Want to live forever? Science may have answers
Science fiction writers and moviemakers have long been obsessed with it, and so have scientists. Immortality, the fountain of youth or extending our life expectancy is being talked about like never before. We all want and need love and money, but having a longer life expectancy is now firmly on the agenda.
Chasing the fountain of youth
In science fiction writing, it even has its own sub-genre. Immortality fiction has existed since the 1940s and includes novels such as Holy Fire by Bruce Stirling or The World of Null-A by A.E.van Vogt, written in 1945. And what about the movies? Remember Highlander and Death Becomes Her to name just a few, or Black Mirror, which often refers to the horror of living forever.
Big money steps in
Fast forward to the corporate world and Elon Musk. The Wall Street Journal reported in 2016 that the billionaire entrepreneur had founded Neuralink, a company that’s working on merging computers with human brains. And he’s not alone. Silicon Valley entrepreneur Bryan Johnson has set up neuroscience start-up Kernel to build a “non-invasive mind/body/machine interface (MBMI) to radically improve and expand human cognition.” Or Larry Page, former CEO of Google and current CEO of Alphabet, who founded Californian Life Company (Calico) an anti-aging research center, with a reported $750m investment from Google.
These entrepreneurs are leaping into the neuroscience arena and taking a corporate approach to extending and improving our life expectancy. And scientists are increasingly vocal about this prospect, too.
Stanford University neuroscientist and Kernel advisor David Eagleman doesn’t believe, however, that implanting a computer into a healthy human brain is the way to go. Namely, because of the obvious risks of infection or death. However, he and other scientists at Kernel are looking at devices that work like implanted devices used to treat conditions like Parkinson’s or epilepsy. And at IBM, researchers are already analyzing what the brain does when a person has an epileptic fit.
What Kernel and Neurolink are apparently concentrating on is looking at similar devices and gathering data on long term neurological conditions. It’s a way of trying to understand better how our brains work and trying to make them healthier and boost intelligence and memory.
Elon Musk spoke at the Code tech conference back in 2016. He believes humans are already merging with technology because we depend so much on modern gadgets. But we’re falling behind and need to give the human brain an electronic layer that works with artificial intelligence.
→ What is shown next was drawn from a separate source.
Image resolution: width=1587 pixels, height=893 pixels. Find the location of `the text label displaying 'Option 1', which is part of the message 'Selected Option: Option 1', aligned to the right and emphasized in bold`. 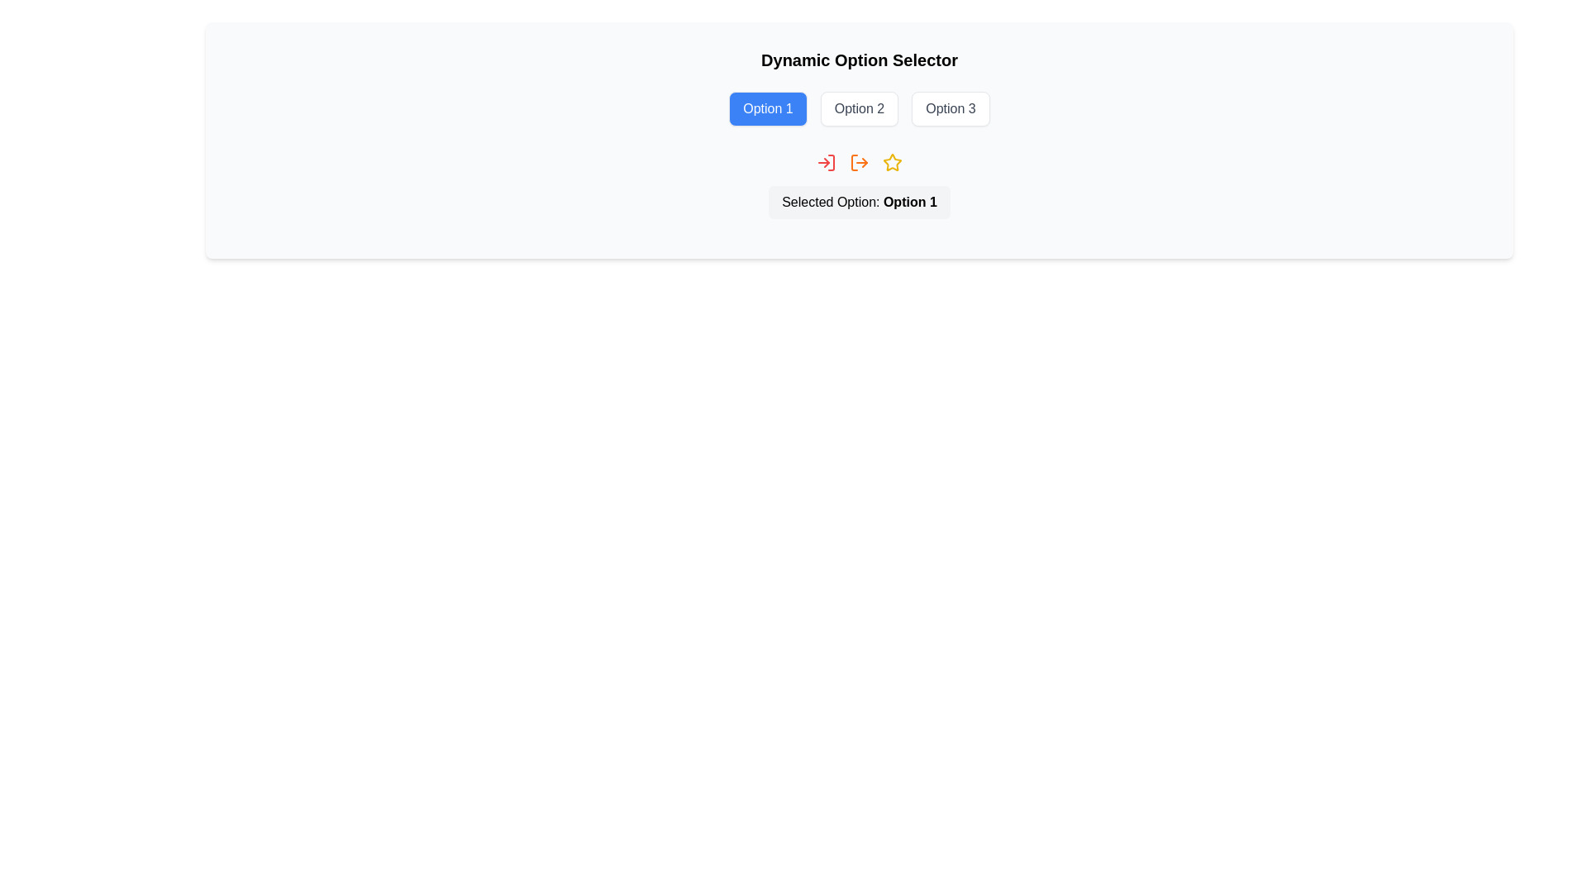

the text label displaying 'Option 1', which is part of the message 'Selected Option: Option 1', aligned to the right and emphasized in bold is located at coordinates (910, 201).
The benign situation with ultra-intelligent AI is that we would be so far below in intelligence we’d be like a pet or a house cat. I don’t love the idea of being a house cat.” However, Eagleman is clear that this cannot involve implanting devices in a healthy brain.
Scientists at the Feinstein Institute of Medical Research are also looking at developing technology to treat disease. Their vice president of advanced engineering and technology, Chad Bouton, warned against unnecessary invasive surgery.
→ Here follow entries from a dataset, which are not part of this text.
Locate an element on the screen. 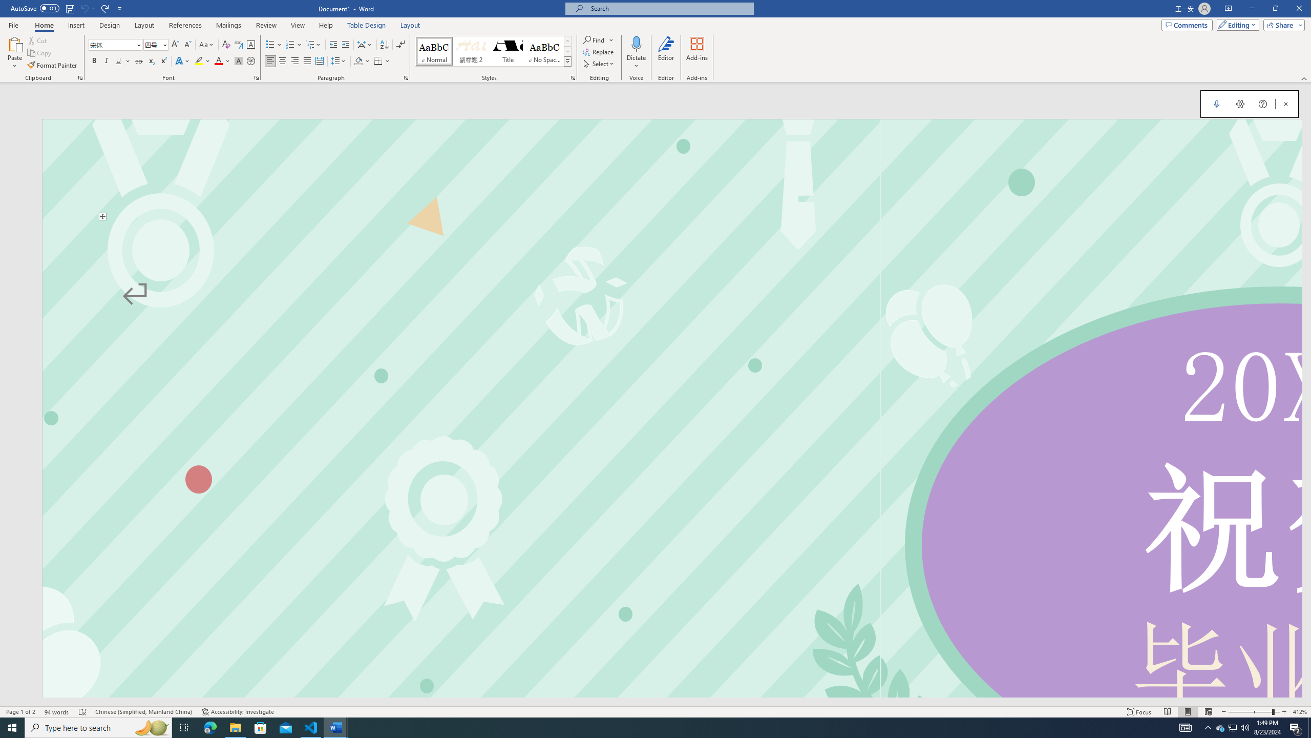 This screenshot has height=738, width=1311. 'Subscript' is located at coordinates (151, 60).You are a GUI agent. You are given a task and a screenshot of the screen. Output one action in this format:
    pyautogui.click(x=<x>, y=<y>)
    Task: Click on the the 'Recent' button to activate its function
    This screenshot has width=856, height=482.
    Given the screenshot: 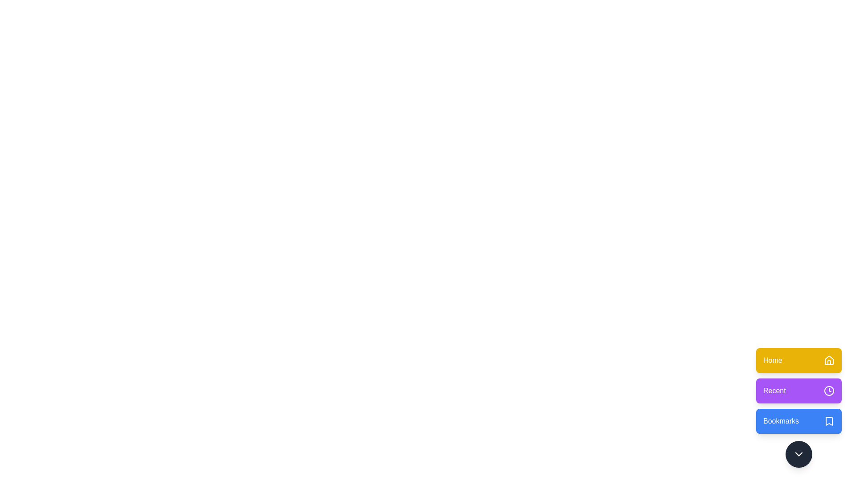 What is the action you would take?
    pyautogui.click(x=799, y=390)
    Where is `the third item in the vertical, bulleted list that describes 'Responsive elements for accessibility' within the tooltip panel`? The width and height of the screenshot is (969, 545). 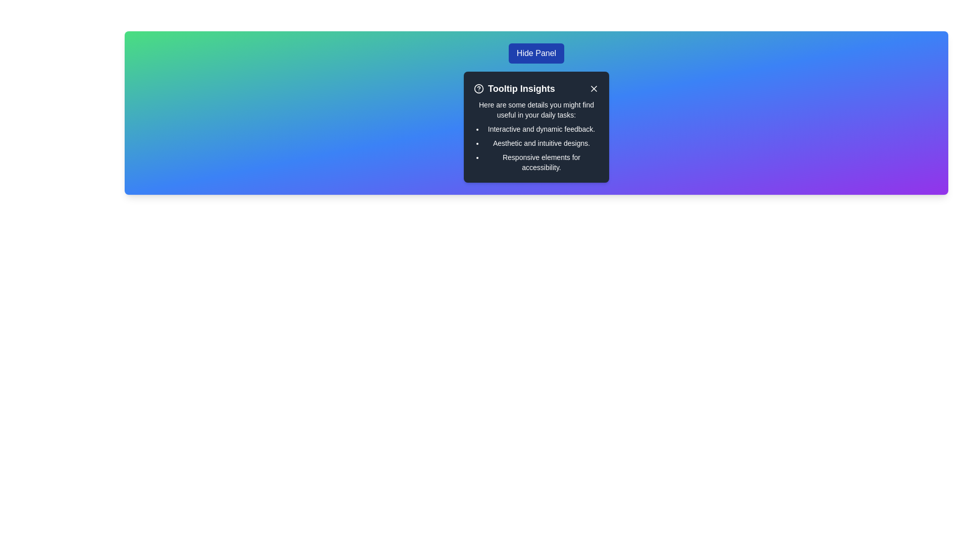
the third item in the vertical, bulleted list that describes 'Responsive elements for accessibility' within the tooltip panel is located at coordinates (541, 162). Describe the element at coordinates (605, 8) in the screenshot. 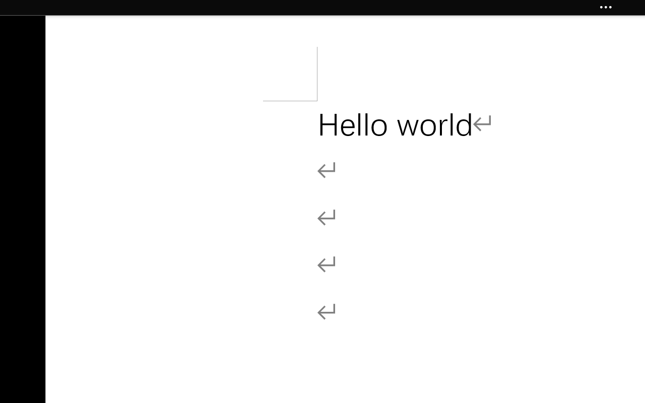

I see `'Class: NetUIImage'` at that location.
None of these ideas are new, however. As early as 2004, PayPal founder Peter Thiel sat down with scientists to talk about whether or not death is an inevitability or merely a problem technology and science can work together to solve.
Whatever the answer is, it’s clear that increasing numbers of seriously wealthy entrepreneurs are using their millions to transform scientific research into prolonging the average life expectancy. However, scary as it may sound, the more we understand the brain, the more likely it is we can combat disease and develop DNA to enable people to live longer and better.